--- start of Page text ---

No New Year’s Honour for me, unlike Lin Homer the HMRC chief executive who got a DCB (Dame Commander of the Order of the Bath) for public service ‘particularly in public finance.’ This was in spite of the fact that HMRC were on the naughty step for nearly the whole of 2015.

Ms Homer is now, therefore, Dame Lin.

In 2015, HMRC launched special campaigns aimed at residential property landlords, those with second incomes, businesses accepting credit or debit cards and solicitors.  Is it the laundry business next?

Unlike Pantoland, HMRC is not a fun place.  The 2015 People Survey published in December revealed that 49 per cent of the 42,458 who completed the survey said HMRC was managed badly and 24 per cent wanted to leave HMRC, either immediately or within the next twelve months.  Nevertheless, HMRC seem to just blunder on.  Perhaps disaster will be averted at the last minute in true pantomime tradition.

According to an article in Taxation magazine last July, the time taken by HMRC to respond to letters was around 12 weeks and in one case it was as long as five months.  This is despite a target of answering 80 per cent of letters within fifteen working days.  HMRC are not keen on email and some teams (such as Customs, International Trade and Excise) don’t even give a contact phone number.  Most of the online enquiry forms (the CITEX one is here) don’t disclose the recipient’s email address (so you have to use the form), can’t be saved and only have space for a limited number of characters.  In the case of CITEX, an online enquiry is limited to 2000 characters.  This means that snail mail is often the only option for anything other than a fairly simple query.

--- end of Page text ---

→ Exercises to complete
[1] In the HMRC post, what is the character limit for a CITEX online enquiry?
[2] Repeat the HMRC post from "No New Year’s" up to and including "whole of 2015.".

--- start of Data shown ---

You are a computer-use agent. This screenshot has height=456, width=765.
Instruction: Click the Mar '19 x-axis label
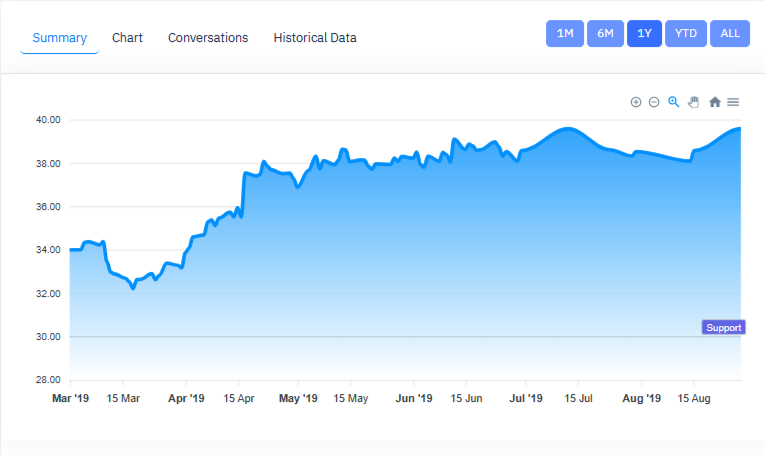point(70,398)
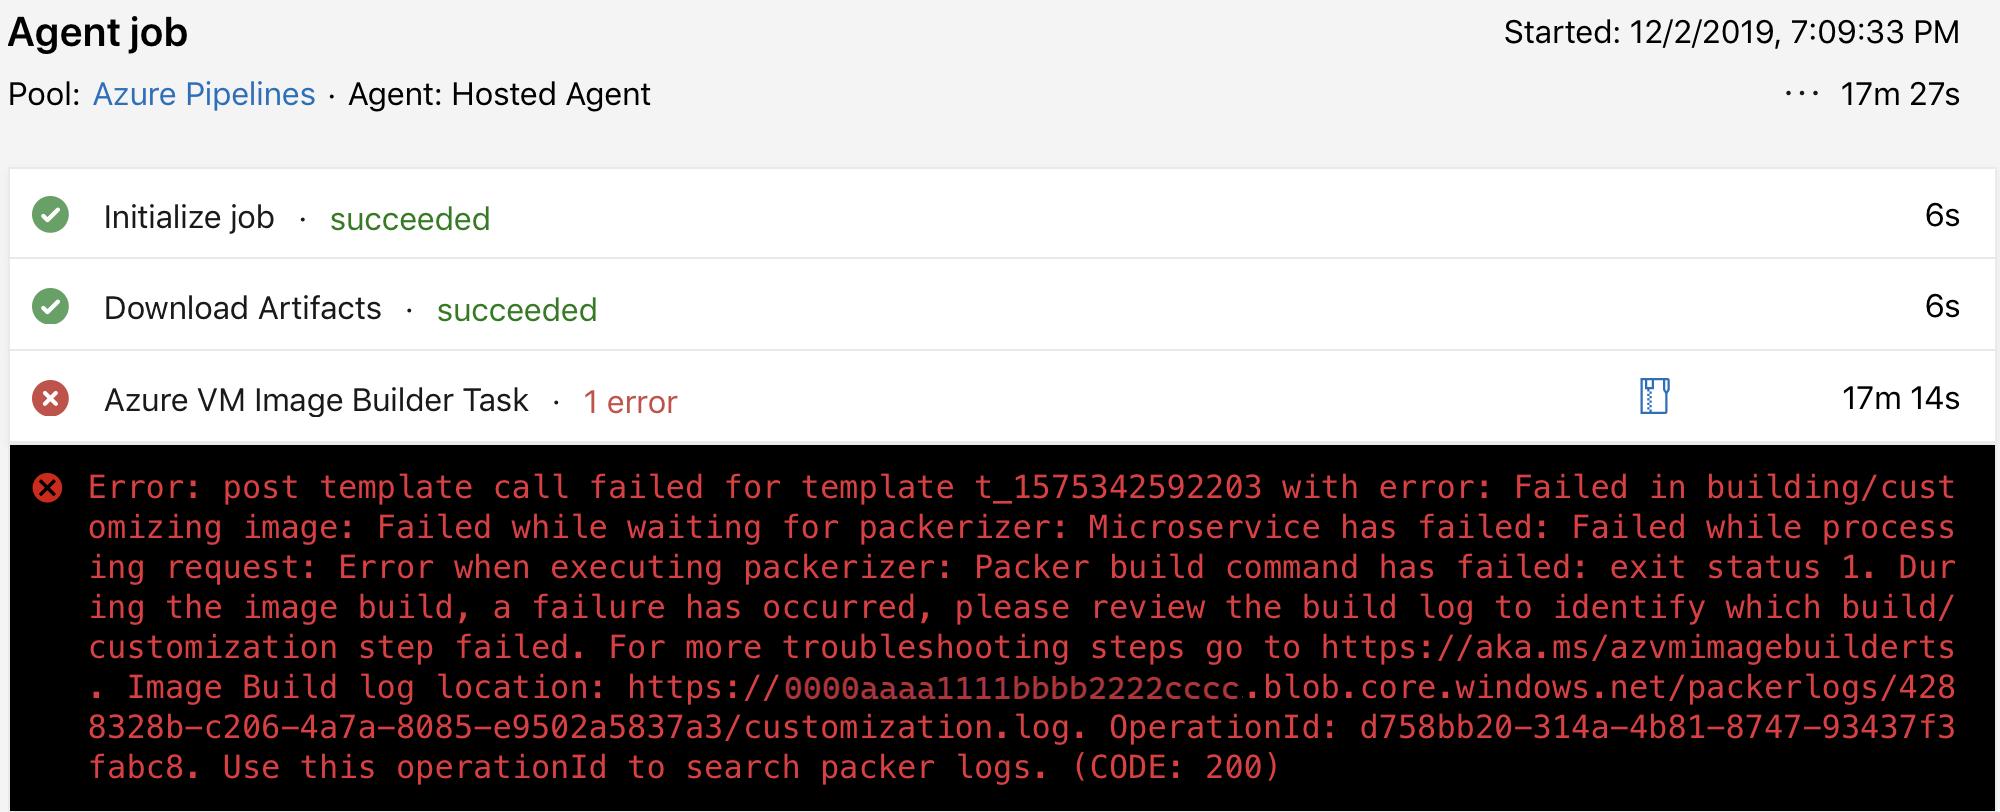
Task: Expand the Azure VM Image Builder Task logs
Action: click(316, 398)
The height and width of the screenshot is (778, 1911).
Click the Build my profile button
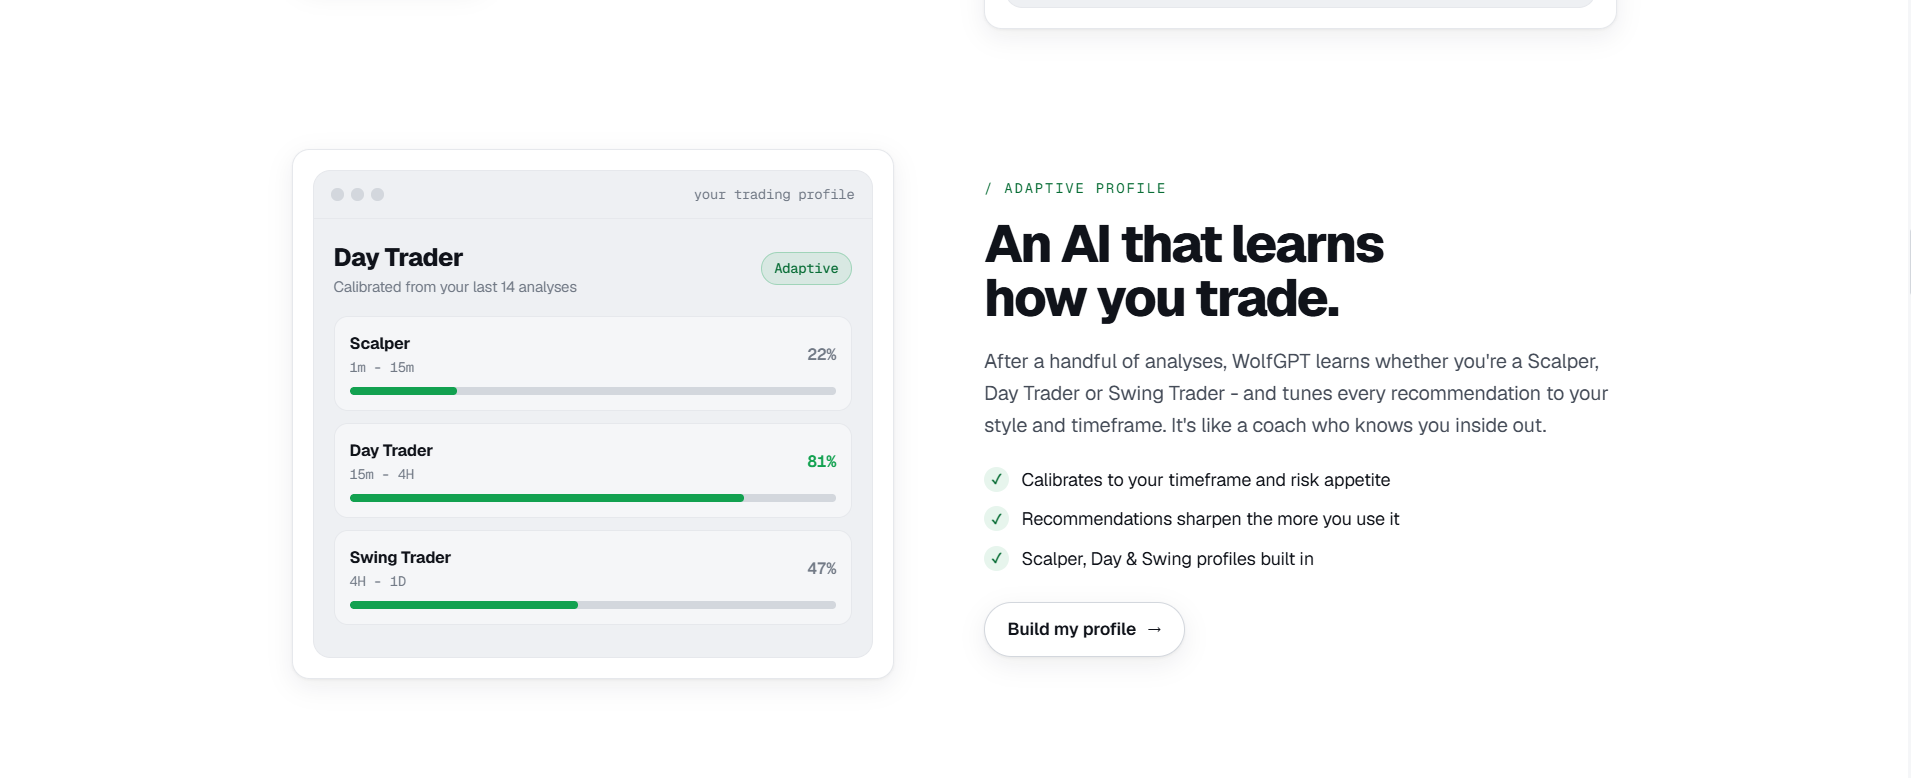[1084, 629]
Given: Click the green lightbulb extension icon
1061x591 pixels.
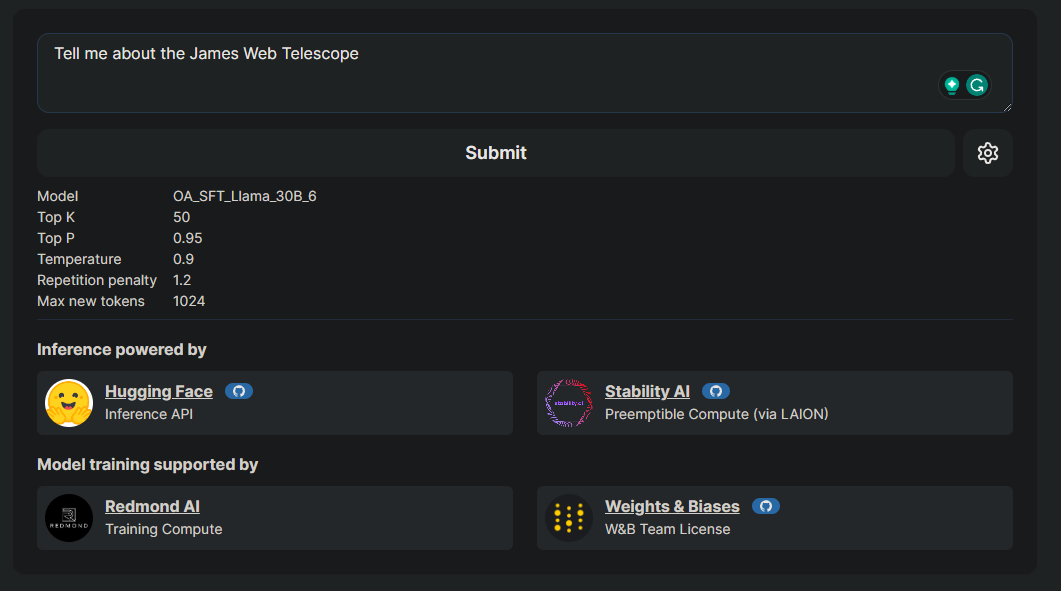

--- end of Data shown ---

→ Written responses
[1] 2000 characters.

[2]
No New Year’s Honour for me, unlike Lin Homer the HMRC chief executive who got a DCB (Dame Commander of the Order of the Bath) for public service ‘particularly in public finance.’ This was in spite of the fact that HMRC were on the naughty step for nearly the whole of 2015.